Result: Socrates is a mortal.

Peirce calls all deduction "analytic" reasoning, the application of general rules to particular cases. Deduction always results in "apodeictic" knowledge: incontrovertible knowledge you can believe as strongly as you believe the premises. Peirce’s interesting formal experiment was to then permute the Rule, the Case, and the Result from this syllogism, resulting in two new patterns of inference which, he claims, play a key role in the logic of scientific discovery. The first one is induction:

Case: Socrates is a man.
Result: Socrates is a mortal.
Rule: All men are mortal.

Here, from the specific we infer the general. Of course, as stated above the generalisation seems hasty, as only one specific case-study is generalised into a rule. But consider

Case: Socrates and Plato and Aristotle and Thales and Solon are men.
Result: Socrates and Plato and Aristotle and Thales and Solon mortal.
Rule: All men are mortal.

The Case and Result could be extended to a list of billions, which would be quite convincing as an inductive argument. However, no matter how extensive the evidence, induction always involves a loss of certainty. According to Peirce, induction is an example of a synthetic and "ampliative" rule which generates new but uncertain knowledge. If a deduction can be believed, an inductively derived rule can only be presumed. (Also, one must not confuse this 'logical' induction, which is unsound, with 'mathematical' induction which is actually a sound deductive rule for introducing a universal quantifier.)
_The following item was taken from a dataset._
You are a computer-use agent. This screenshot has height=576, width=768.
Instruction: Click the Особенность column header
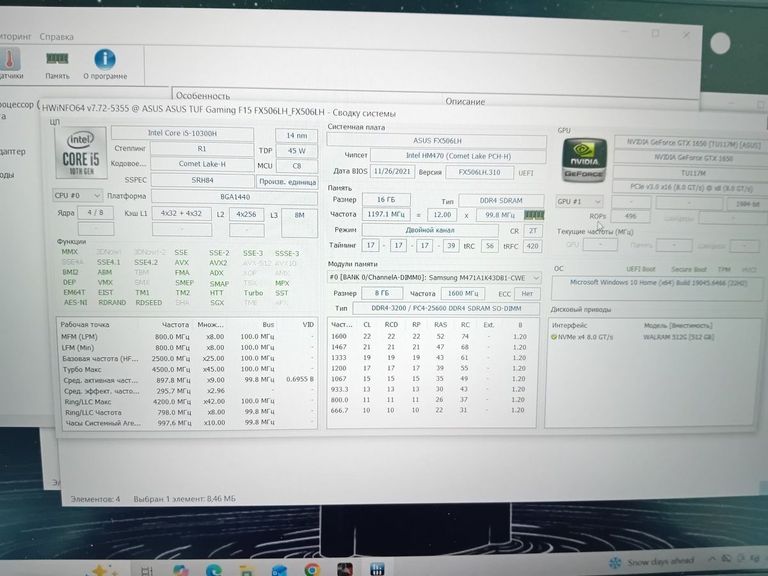203,95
The other permutation of the statements is the rule of abductive inference or, has Peirce originally called it, “hypothesis”:

Result: Socrates is a mortal.
Rule: All men are mortal.
Case: Socrates is a man.

This seems prima facie unsound and, indeed, Peirce acknowledges abduction as the weakest form of (synthetic) inference, and he gives a more convincing instance of abduction in a different example:

Result: Fossils of fish are found inland.
Rule: Fish live in the sea.
Case: The inland used to be covered by the sea.
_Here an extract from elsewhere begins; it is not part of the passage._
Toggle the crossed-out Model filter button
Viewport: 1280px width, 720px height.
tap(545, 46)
We can see that in the case of abduction the inference is clearly ampliative and the resulting knowledge has a serious question mark next to it. It is unwise to believe it, but we can surmise it. This is the word Peirce uses to describe the correct epistemological attitude regarding abductive inference. Unlike analytic inference, where conclusions can be believed a priori, synthetic inference gives us conclusions that can only be believed a posteriori, and even then always tentatively. This is why experiments play such a key role in science. They are the analytic test of a synthetic statement.
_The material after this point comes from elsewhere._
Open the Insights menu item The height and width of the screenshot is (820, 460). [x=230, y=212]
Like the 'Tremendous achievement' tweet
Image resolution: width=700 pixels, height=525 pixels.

But the philosophical importance of abduction is greater still. Consider the following instance of abductive reasoning:

Result: The thermometer reads 20C.
Rule: If the temperature is 20C then the thermometer reads 20C.
Case: The temperature is 20C.

Peirce’s philosophy was directly opposed to Descartes’s extreme scepticism, and abductive reasoning is really the only way out of the quagmire of Cartesian doubt. We can never be totally sure whether the thermometer is working properly. Any instance of trusting our senses or instruments is an instance of abductive reasoning, and this is why we can only generally surmise the reality behind our perceptions. Whereas Descartes was paralysed by the fact that believing our senses can be questioned, Peirce just took it for what it was and moved on.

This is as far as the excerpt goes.